TEXT SECTION:
::::

CHICAGO, ILLINOIS - APRIL 16: A general view of the marquee outside of Wrigley Field on April 16, 2020 in Chicago Illinois. Wrigley Field has been converted to a temporary satellite food packing and distribution center in cooperation with the Lakeville Food Pantry to support ongoing relief efforts underway in the city a result of the COVID-19 pandemic. (Photo by Jonathan Daniel/Getty Images)

One Cubs fan doesn’t have to make the trip to Chicago to see Wrigley Field.

DJ Dick, a 16-year-old Palatine, Ill. high school student, built his own recreation of the legendary stadium in his backyard.

The ivy-covered outfield walls, the green scoreboard, the logo painted inside the on-deck circle. It’s all part of a playable field Dick uses with his friends, family and neighbors, according to MLB.com.

They play Wiffle ball on the field that has dimensions of about 65 feet in right field, 90 feet in center and 95 feet in left.

Dick started building it last year, but wasn’t able to make real headway on it until the coronavirus shut down society in March.

::::

WORK ORDER: Continue the article about the teenager's backyard Wrigley Field replica, picking up after its final sentence.

Dataset entries:
::::

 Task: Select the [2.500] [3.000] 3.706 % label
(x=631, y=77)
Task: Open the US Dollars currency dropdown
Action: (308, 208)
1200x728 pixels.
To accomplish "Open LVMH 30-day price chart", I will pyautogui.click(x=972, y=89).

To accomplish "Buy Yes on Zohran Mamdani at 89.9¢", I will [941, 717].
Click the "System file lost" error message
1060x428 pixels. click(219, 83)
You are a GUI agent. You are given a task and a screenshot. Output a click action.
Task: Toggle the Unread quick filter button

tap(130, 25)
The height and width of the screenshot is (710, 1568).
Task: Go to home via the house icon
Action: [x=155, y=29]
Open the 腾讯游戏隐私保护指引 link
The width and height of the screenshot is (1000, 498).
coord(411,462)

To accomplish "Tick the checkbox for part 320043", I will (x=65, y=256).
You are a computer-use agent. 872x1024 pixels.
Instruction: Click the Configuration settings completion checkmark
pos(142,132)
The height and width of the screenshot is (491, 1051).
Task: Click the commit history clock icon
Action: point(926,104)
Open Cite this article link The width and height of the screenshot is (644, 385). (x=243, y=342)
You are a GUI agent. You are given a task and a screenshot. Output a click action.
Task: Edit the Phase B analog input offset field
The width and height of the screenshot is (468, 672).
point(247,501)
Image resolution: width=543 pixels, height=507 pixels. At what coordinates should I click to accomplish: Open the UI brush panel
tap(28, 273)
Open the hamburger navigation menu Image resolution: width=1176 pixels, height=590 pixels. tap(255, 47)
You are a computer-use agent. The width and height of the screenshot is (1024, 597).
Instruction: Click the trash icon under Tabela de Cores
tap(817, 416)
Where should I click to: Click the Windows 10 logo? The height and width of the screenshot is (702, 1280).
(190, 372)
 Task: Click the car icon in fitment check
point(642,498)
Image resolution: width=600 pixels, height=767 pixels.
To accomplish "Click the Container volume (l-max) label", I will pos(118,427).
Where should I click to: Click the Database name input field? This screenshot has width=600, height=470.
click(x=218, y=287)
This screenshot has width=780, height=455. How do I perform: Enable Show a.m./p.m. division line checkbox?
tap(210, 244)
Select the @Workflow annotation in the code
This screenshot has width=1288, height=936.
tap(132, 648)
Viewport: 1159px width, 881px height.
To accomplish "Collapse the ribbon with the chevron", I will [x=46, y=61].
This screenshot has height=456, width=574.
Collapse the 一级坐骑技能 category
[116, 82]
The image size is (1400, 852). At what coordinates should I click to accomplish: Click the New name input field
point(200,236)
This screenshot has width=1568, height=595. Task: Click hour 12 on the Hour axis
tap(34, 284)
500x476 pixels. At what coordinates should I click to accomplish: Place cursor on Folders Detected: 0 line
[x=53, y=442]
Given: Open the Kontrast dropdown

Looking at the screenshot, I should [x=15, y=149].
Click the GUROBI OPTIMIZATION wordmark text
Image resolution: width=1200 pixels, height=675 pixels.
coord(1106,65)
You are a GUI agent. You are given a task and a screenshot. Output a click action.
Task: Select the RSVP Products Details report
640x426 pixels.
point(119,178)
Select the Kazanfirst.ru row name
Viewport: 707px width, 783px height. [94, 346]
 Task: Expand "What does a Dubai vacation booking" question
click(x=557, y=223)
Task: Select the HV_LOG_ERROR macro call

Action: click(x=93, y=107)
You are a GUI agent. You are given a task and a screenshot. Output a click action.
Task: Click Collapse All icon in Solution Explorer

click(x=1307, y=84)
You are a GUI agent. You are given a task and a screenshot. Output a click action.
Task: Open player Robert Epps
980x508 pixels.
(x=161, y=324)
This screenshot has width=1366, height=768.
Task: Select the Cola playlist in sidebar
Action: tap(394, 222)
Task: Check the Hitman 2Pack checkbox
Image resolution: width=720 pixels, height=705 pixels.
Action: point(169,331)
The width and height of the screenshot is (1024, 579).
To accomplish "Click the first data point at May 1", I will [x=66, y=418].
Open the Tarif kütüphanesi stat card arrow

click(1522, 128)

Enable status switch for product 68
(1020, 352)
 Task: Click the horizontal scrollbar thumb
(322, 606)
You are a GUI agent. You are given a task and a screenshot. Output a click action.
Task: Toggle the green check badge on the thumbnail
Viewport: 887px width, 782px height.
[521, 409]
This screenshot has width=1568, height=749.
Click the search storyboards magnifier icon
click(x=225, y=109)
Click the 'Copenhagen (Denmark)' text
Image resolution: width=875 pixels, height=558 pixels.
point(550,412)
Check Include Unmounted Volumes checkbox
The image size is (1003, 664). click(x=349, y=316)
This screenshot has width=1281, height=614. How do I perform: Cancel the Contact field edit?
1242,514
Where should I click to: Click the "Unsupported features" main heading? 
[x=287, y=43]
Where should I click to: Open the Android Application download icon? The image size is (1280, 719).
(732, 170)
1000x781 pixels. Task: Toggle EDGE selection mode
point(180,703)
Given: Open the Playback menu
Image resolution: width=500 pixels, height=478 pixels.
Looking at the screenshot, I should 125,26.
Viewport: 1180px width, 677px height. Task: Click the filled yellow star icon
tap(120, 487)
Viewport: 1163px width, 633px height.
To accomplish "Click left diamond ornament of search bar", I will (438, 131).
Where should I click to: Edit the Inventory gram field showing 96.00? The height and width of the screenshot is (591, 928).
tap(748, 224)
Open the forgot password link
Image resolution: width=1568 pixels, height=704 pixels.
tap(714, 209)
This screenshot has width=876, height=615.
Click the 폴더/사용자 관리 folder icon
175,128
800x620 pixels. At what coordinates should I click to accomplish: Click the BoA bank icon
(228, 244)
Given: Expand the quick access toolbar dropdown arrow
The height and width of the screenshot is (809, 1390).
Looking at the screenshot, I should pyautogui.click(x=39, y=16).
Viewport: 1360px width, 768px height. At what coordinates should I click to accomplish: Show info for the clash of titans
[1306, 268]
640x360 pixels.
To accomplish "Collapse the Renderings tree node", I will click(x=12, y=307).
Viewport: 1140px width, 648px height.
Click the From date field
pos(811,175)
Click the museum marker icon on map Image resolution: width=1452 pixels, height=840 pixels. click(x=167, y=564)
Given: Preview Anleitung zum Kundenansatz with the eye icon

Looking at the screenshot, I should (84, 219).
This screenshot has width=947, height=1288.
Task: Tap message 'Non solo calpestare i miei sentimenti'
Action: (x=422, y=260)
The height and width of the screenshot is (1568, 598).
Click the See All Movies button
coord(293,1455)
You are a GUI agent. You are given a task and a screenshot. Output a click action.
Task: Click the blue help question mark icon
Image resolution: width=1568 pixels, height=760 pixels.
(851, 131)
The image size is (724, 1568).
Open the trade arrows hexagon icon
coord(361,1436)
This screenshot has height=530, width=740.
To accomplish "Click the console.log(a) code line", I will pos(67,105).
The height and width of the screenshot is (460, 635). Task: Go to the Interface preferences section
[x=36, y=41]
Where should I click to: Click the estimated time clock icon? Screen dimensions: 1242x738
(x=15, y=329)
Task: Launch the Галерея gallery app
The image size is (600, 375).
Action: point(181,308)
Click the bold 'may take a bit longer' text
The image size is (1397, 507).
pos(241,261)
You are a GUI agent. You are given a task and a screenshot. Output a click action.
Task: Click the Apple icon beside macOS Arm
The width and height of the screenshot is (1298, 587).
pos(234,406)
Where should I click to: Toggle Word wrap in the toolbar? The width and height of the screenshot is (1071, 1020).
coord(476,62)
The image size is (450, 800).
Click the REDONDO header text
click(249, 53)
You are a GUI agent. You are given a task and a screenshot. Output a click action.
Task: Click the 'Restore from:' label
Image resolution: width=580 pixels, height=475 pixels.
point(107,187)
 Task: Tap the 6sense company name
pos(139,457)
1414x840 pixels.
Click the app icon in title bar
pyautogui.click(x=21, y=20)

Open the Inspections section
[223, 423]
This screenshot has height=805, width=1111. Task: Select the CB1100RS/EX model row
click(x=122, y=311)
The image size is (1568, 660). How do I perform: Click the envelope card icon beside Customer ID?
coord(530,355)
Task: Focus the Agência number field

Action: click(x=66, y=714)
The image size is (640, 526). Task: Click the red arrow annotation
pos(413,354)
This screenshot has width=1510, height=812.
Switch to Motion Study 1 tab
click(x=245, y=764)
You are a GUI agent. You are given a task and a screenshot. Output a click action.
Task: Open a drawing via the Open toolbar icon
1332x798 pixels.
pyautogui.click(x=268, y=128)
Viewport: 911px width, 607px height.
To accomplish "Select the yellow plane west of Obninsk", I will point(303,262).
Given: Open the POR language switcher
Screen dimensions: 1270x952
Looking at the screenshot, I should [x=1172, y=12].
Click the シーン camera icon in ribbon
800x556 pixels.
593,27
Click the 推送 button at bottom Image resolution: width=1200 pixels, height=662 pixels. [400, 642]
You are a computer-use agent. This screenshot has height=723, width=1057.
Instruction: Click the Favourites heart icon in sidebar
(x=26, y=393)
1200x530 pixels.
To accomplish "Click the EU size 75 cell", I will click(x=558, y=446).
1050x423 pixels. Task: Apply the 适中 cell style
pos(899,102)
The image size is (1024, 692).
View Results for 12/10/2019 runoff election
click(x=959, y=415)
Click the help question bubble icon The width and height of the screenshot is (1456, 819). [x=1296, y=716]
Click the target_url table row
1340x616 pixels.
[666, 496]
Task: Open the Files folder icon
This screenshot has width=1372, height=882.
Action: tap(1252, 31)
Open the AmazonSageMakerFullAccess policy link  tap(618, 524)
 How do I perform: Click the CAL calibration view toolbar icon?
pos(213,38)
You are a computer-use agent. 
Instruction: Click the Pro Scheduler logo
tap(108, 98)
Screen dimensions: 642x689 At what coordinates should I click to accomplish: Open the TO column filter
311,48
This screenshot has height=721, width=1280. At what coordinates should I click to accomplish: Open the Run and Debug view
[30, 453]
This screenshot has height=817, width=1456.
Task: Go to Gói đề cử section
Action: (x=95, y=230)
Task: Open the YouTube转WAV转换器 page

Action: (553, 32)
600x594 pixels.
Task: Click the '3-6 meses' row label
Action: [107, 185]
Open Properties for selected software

::::

ANSWER SECTION:
“Really, this quarantine was when I did everything you see now because I had so much time without sports going on,” he said to MLB.com. “The field was just a normal backyard wood fence with two PVC pipes for foul poles. It was pretty much all I had — and a net behind home to keep [the balls] out of the neighbor’s yard.”

His dad, David Dick, said neighbors are understanding when balls go over the fence into their backyards and are willing to leave lights on to help when night falls.

“D.J. and his friends will play out here probably until 10 p.m., 10:30 at night with the light shining and all of our neighbors come and watch ’em when they can and some have even come in and play,” David said to FOX2Now. “And so it’s been very critical in terms of how everybody’s kind of engrossed to the field itself.”

Neighbors aren’t the only ones fascinated by the sandlot-style Wrigley. David said others will drive over to see the field and watch.

“We live in a neighborhood without a lot of car traffic, so we get a lot of people who will stop by and look over our fence and watch a game as it’s going on for five or ten minutes and make their way,” David said.